Reproduce the entire COLAB_LabelledDataAnalysis notebook below verbatim, keeping every line, comment, and indentation unchanged.

* BEGIN Document text *

# COLAB_LabelledDataAnalysis



This is a notebook to prepare the labelled token dataset for HuggingFace.

## 1. Installs and Imports

In [None]:
# !pip install datasets
# !pip install transformers
# !pip install s3fs
# !pip install boto3
# !pip install sagemaker

In [None]:
import json
import os
from ast import literal_eval
from collections import Counter

import boto3
import numpy as np
import pandas as pd
import s3fs
import sagemaker
import transformers
from datasets import Dataset, load_dataset
from sklearn.model_selection import train_test_split
from sklearn.preprocessing import MultiLabelBinarizer

pd.set_option("display.max_rows", 500)
pd.set_option("display.max_columns", None)

## 2. Permissions

In [None]:
system = "COLAB"  # ["AWS", "COLAB"]

In [None]:
if system == "AWS":
    fs = s3fs.S3FileSystem()
    s3_bucket = "govuk-data-infrastructure-integration"
    DATA_DIR = f"s3://{s3_bucket}/model-data/govner-data"
    for f in fs.ls(DATA_DIR):
        print(f)

* END Document text *
* BEGIN Entries shown *

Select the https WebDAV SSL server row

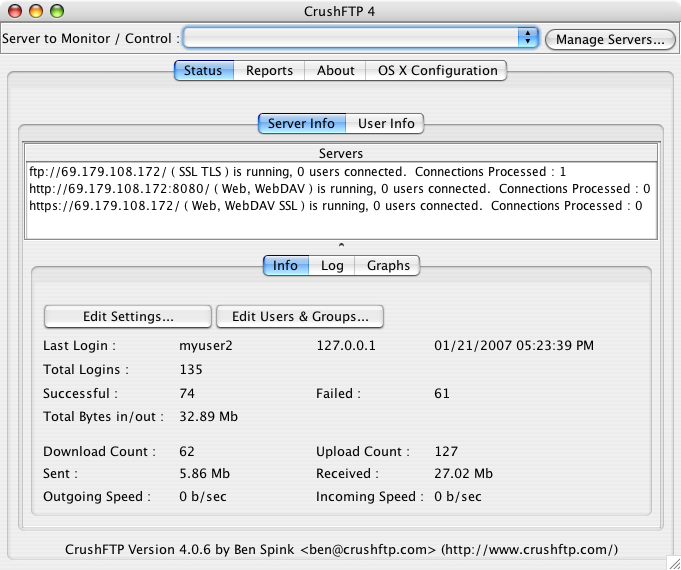pyautogui.click(x=335, y=206)
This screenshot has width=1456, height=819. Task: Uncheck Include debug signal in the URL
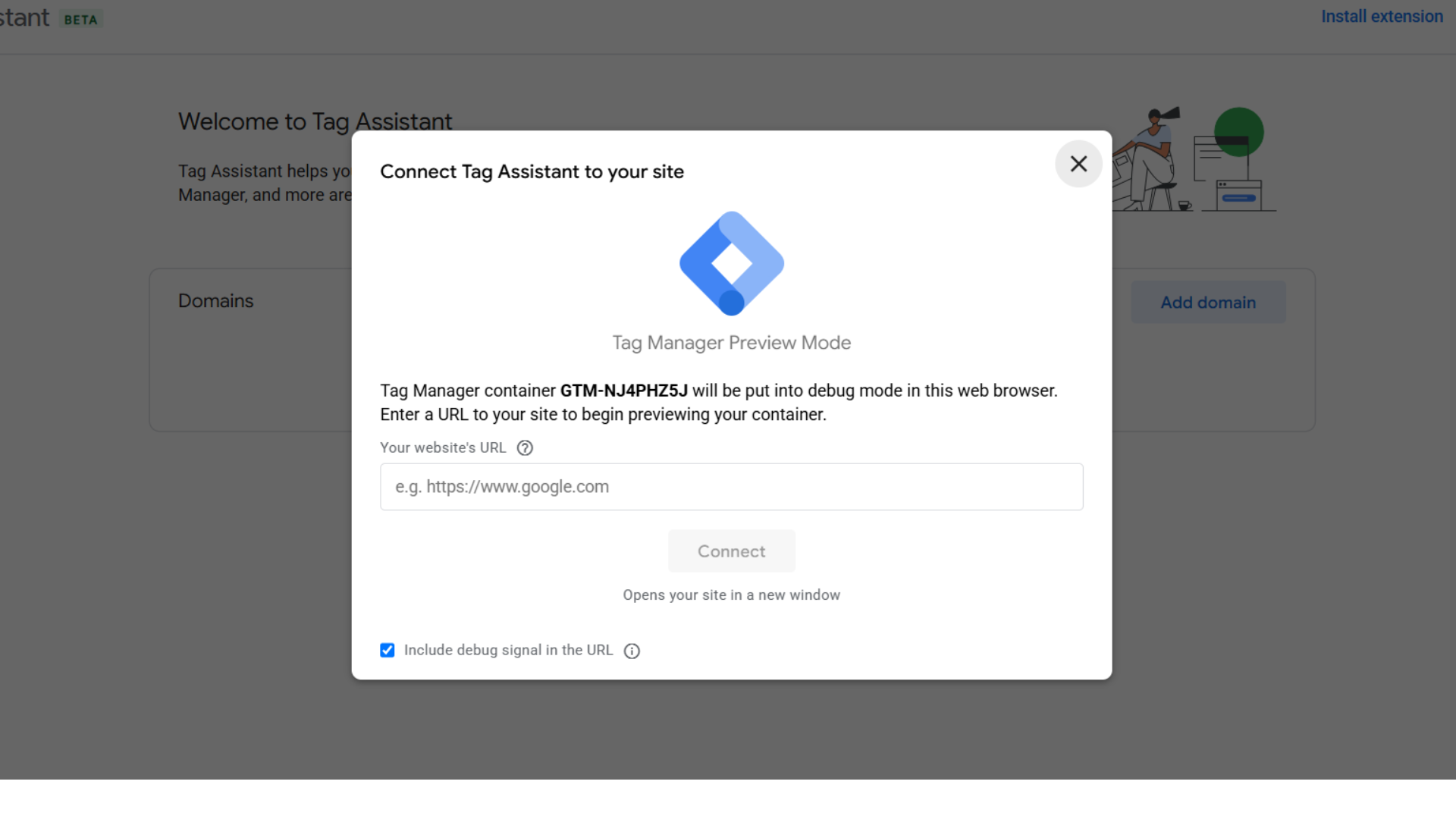point(388,651)
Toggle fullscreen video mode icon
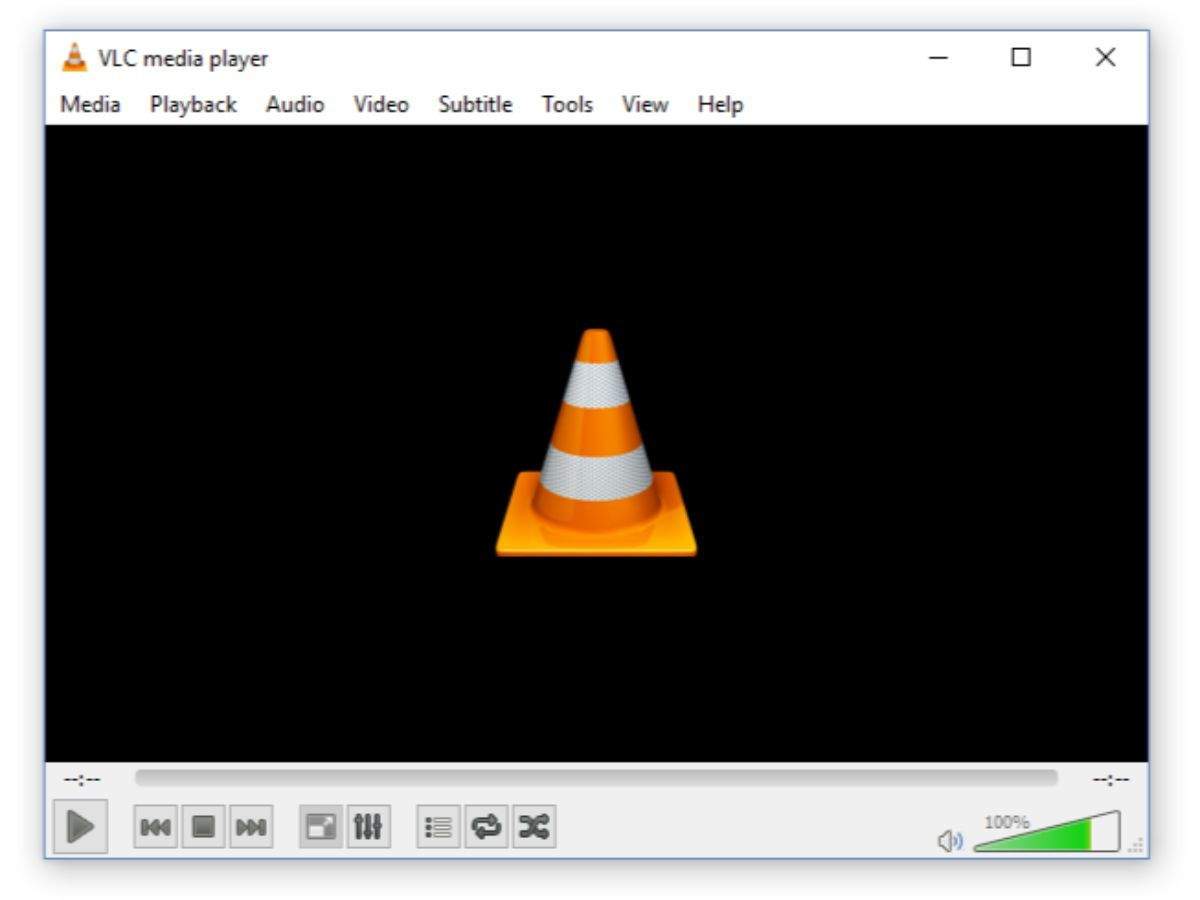The width and height of the screenshot is (1200, 900). click(x=320, y=827)
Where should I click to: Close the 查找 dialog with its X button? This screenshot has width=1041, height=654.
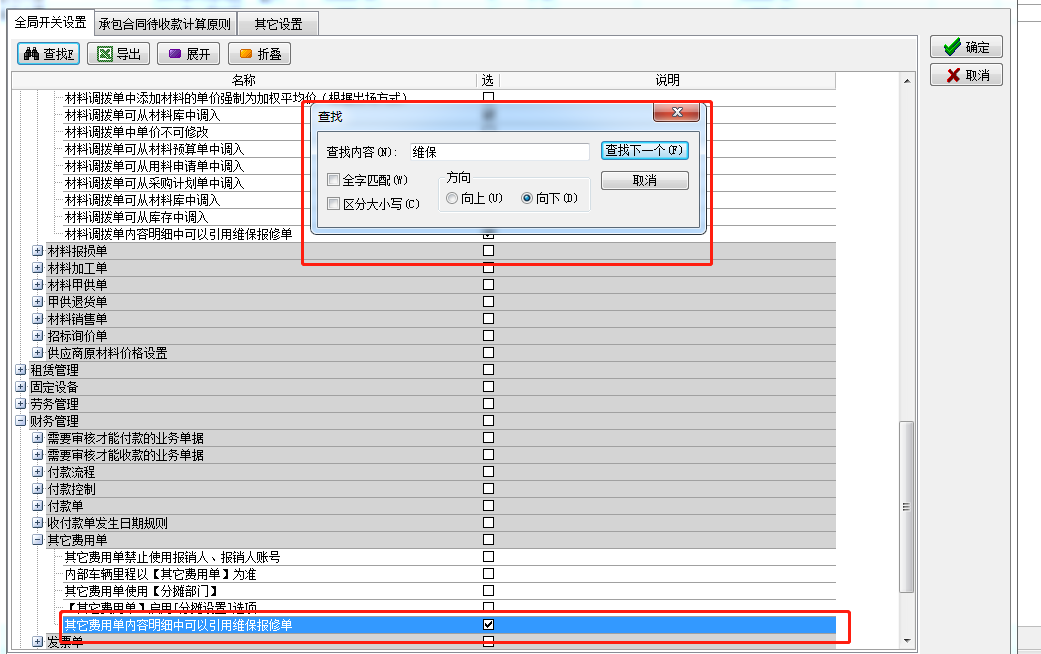677,112
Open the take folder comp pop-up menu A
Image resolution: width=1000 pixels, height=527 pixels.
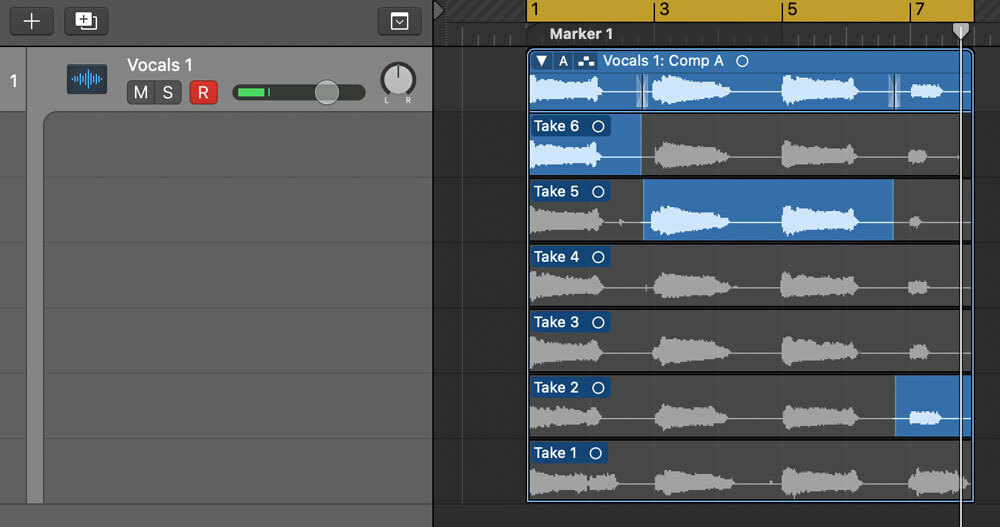(x=563, y=61)
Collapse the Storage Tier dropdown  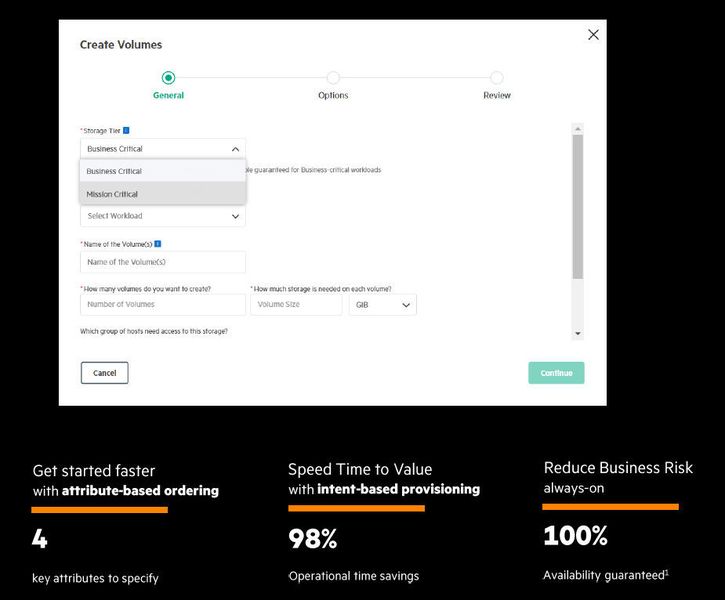(235, 149)
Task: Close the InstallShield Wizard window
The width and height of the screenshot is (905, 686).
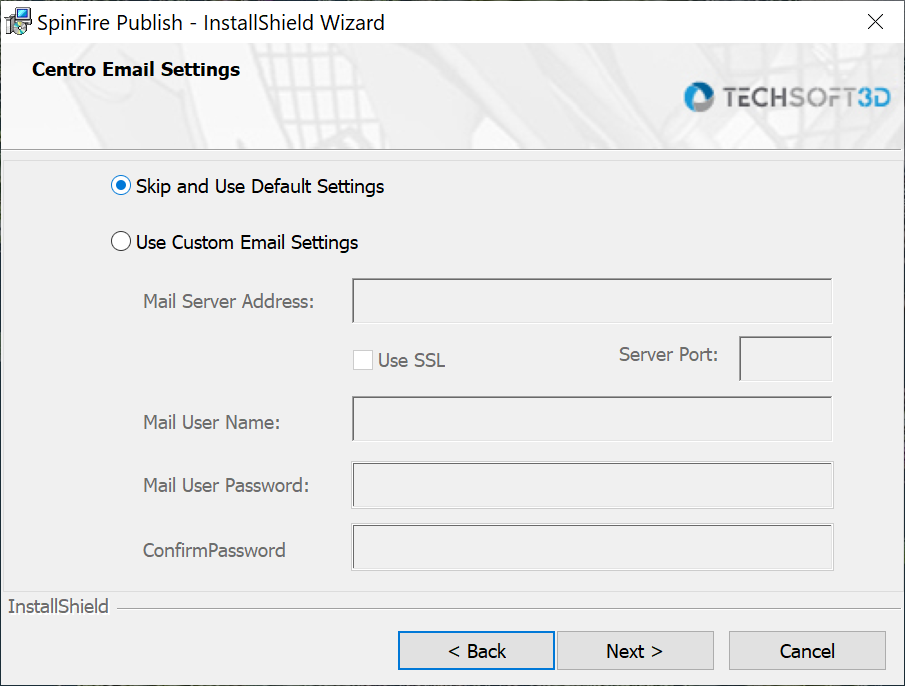Action: [x=875, y=22]
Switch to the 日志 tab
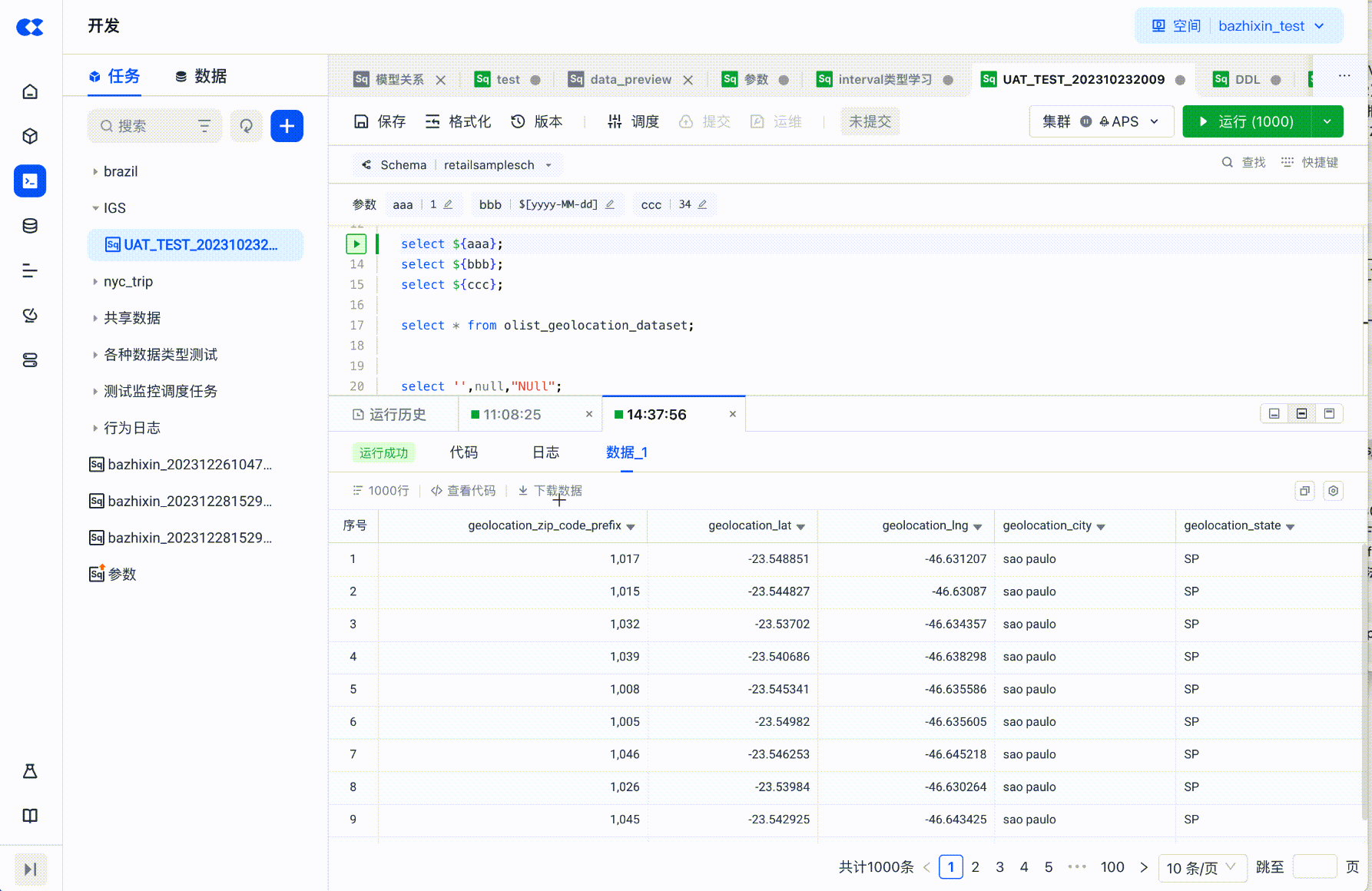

* END Entries shown *

▶ **Response to the exercise**:
# COLAB_LabelledDataAnalysis



This is a notebook to prepare the labelled token dataset for HuggingFace.

## 1. Installs and Imports

In [None]:
# !pip install datasets
# !pip install transformers
# !pip install s3fs
# !pip install boto3
# !pip install sagemaker

In [None]:
import json
import os
from ast import literal_eval
from collections import Counter

import boto3
import numpy as np
import pandas as pd
import s3fs
import sagemaker
import transformers
from datasets import Dataset, load_dataset
from sklearn.model_selection import train_test_split
from sklearn.preprocessing import MultiLabelBinarizer

pd.set_option("display.max_rows", 500)
pd.set_option("display.max_columns", None)

## 2. Permissions

In [None]:
system = "COLAB"  # ["AWS", "COLAB"]

In [None]:
if system == "AWS":
    fs = s3fs.S3FileSystem()
    s3_bucket = "govuk-data-infrastructure-integration"
    DATA_DIR = f"s3://{s3_bucket}/model-data/govner-data"
    for f in fs.ls(DATA_DIR):
        print(f)